Hopefully the D3 visualization can be improved a bit, but given that the resulting networks can be different it might be difficult to find a one size fits all solution. So the data is also saved as a GEXF file that can be loaded into Gephi where it can be massaged. Here is a visualization I made of 693 publications that I collected for the Ortner article with –depth 2.

When I opened the Gephi file it looked like a giant hairball, which is not unusual. Describing how to use Gephi is a bit beyond the scope of this post, but there are lots of videos on YouTube for working with Gephi. I bookmarked a few that I found particularly useful.
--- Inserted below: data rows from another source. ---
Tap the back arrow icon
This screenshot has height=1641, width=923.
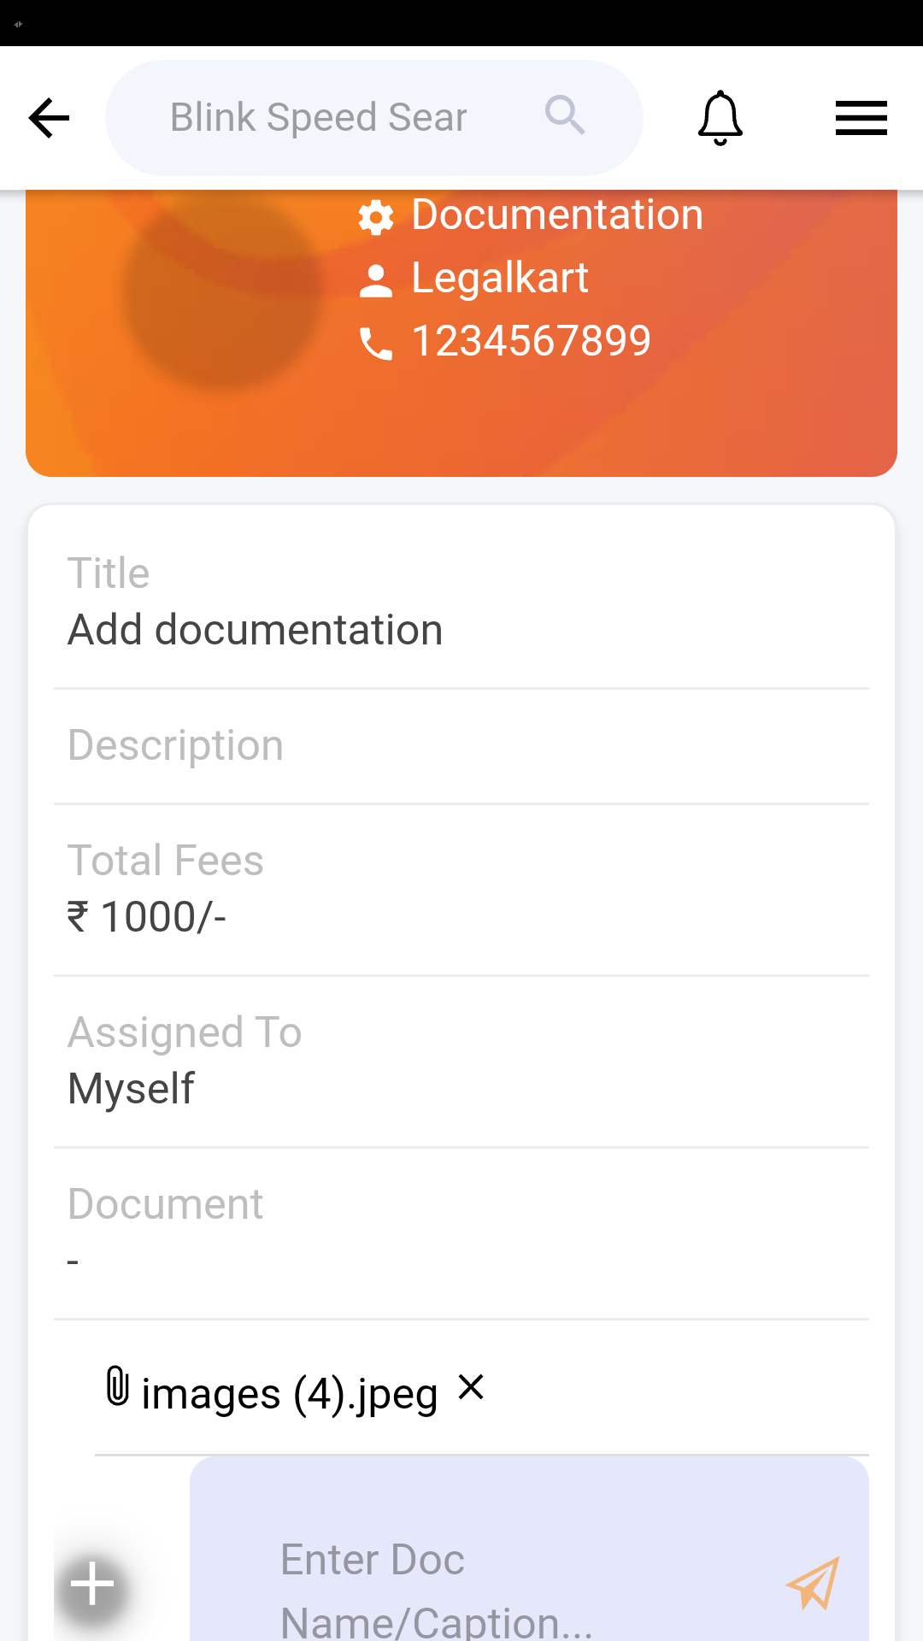[x=49, y=118]
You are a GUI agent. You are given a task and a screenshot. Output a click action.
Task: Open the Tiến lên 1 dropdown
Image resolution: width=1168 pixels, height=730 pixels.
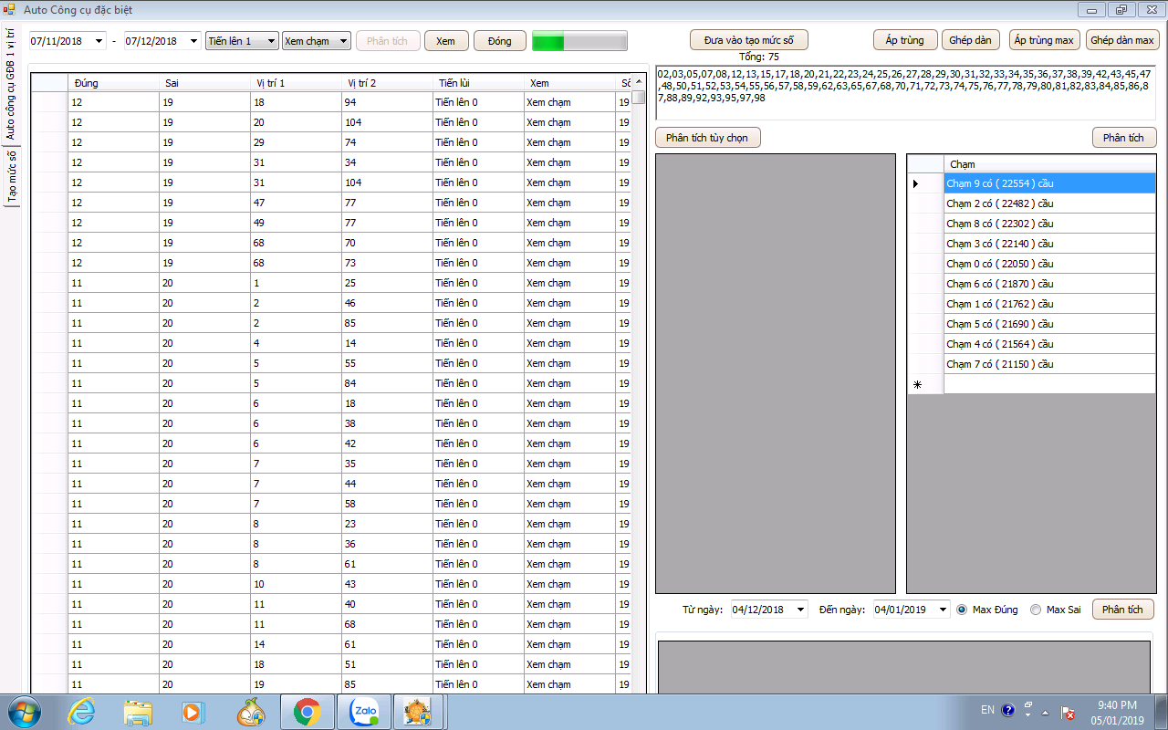point(242,41)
In the example above I filtered the network to only include articles that had 10 or more citations (in-degree >= 10). I then ran community detection and colored the nodes based on their community and applied a Force Atlas layout to arrange the nodes. Finally I made the node size relative the number of inbound citations. With a little finagling you can hover over the nodes to see what they are.

Search Results

You can also visualize generic search results. So for example [this search] for cscw memory to find papers from CSCW that mention the word memory. I collect the first three pages of results and generated this graph of citations that allows me to see the clusters of results:

etudier.py --pages 3 'https://scholar.google.com/scholar?hl=en&as_sdt=0%2C21&q=cscw+memory&btnG='

This particular graph was constructed in a similar way to the Gephi graph above except that the nodes are weighted by the total number of times they are cited in the literature. In theory these little snapshots can help guide reading when investigating a new domain.

The Metadata

If you peak in the output.html you’ll see the JSON metadata which is also present in the GEXF file. Here’s an example:

You can use this metadata in the visualization, as I did above when I wanted to vary the size of the node in Gephi using the number of times a publication was cited: cited_by.


So, if you are looking for some help doing a literature review and have a chance to try out etudier I’d be interested to hear how it works for you. As with many scraping applications it is quite brittle, and if Google changes its HTML markup it’s liable to break. So please file an issue in GitHub if you noticed that has happened.